=== Records shown ===
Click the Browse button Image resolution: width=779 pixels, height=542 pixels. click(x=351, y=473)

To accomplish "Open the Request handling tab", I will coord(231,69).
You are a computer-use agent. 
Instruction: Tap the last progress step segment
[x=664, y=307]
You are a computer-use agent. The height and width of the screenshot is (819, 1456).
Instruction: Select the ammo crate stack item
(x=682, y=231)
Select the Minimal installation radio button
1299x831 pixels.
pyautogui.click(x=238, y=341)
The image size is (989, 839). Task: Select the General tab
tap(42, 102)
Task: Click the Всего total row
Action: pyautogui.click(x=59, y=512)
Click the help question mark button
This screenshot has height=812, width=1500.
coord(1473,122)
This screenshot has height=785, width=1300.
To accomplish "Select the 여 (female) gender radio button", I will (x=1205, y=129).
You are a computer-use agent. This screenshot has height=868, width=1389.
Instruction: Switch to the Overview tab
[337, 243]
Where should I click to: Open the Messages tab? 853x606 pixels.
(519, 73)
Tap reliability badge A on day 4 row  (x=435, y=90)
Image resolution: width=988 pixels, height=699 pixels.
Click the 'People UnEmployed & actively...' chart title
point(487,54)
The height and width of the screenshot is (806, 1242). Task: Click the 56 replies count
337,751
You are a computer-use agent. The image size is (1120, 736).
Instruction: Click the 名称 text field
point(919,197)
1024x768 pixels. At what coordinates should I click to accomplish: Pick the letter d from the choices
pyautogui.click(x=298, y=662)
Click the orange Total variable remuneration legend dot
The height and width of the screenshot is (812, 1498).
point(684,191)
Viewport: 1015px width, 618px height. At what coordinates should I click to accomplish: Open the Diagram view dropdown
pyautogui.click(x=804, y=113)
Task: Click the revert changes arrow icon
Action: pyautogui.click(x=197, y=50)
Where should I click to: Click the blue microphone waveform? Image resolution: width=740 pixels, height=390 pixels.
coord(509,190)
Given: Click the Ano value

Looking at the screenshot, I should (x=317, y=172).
===
▶ _Work item_
Each entry must be retyped exactly as it was written above.

▶ _Your solution_
Click the Browse button Image resolution: width=779 pixels, height=542 pixels. click(x=351, y=473)

To accomplish "Open the Request handling tab", I will coord(231,69).
You are a computer-use agent. 
Instruction: Tap the last progress step segment
[x=664, y=307]
You are a computer-use agent. The height and width of the screenshot is (819, 1456).
Instruction: Select the ammo crate stack item
(x=682, y=231)
Select the Minimal installation radio button
1299x831 pixels.
pyautogui.click(x=238, y=341)
The image size is (989, 839). Task: Select the General tab
tap(42, 102)
Task: Click the Всего total row
Action: pyautogui.click(x=59, y=512)
Click the help question mark button
This screenshot has height=812, width=1500.
coord(1473,122)
This screenshot has height=785, width=1300.
To accomplish "Select the 여 (female) gender radio button", I will (x=1205, y=129).
You are a computer-use agent. This screenshot has height=868, width=1389.
Instruction: Switch to the Overview tab
[337, 243]
Where should I click to: Open the Messages tab? 853x606 pixels.
(519, 73)
Tap reliability badge A on day 4 row  (x=435, y=90)
Image resolution: width=988 pixels, height=699 pixels.
Click the 'People UnEmployed & actively...' chart title
point(487,54)
The height and width of the screenshot is (806, 1242). Task: Click the 56 replies count
337,751
You are a computer-use agent. The image size is (1120, 736).
Instruction: Click the 名称 text field
point(919,197)
1024x768 pixels. At what coordinates should I click to accomplish: Pick the letter d from the choices
pyautogui.click(x=298, y=662)
Click the orange Total variable remuneration legend dot
The height and width of the screenshot is (812, 1498).
point(684,191)
Viewport: 1015px width, 618px height. At what coordinates should I click to accomplish: Open the Diagram view dropdown
pyautogui.click(x=804, y=113)
Task: Click the revert changes arrow icon
Action: pyautogui.click(x=197, y=50)
Where should I click to: Click the blue microphone waveform? Image resolution: width=740 pixels, height=390 pixels.
coord(509,190)
Given: Click the Ano value

Looking at the screenshot, I should (x=317, y=172).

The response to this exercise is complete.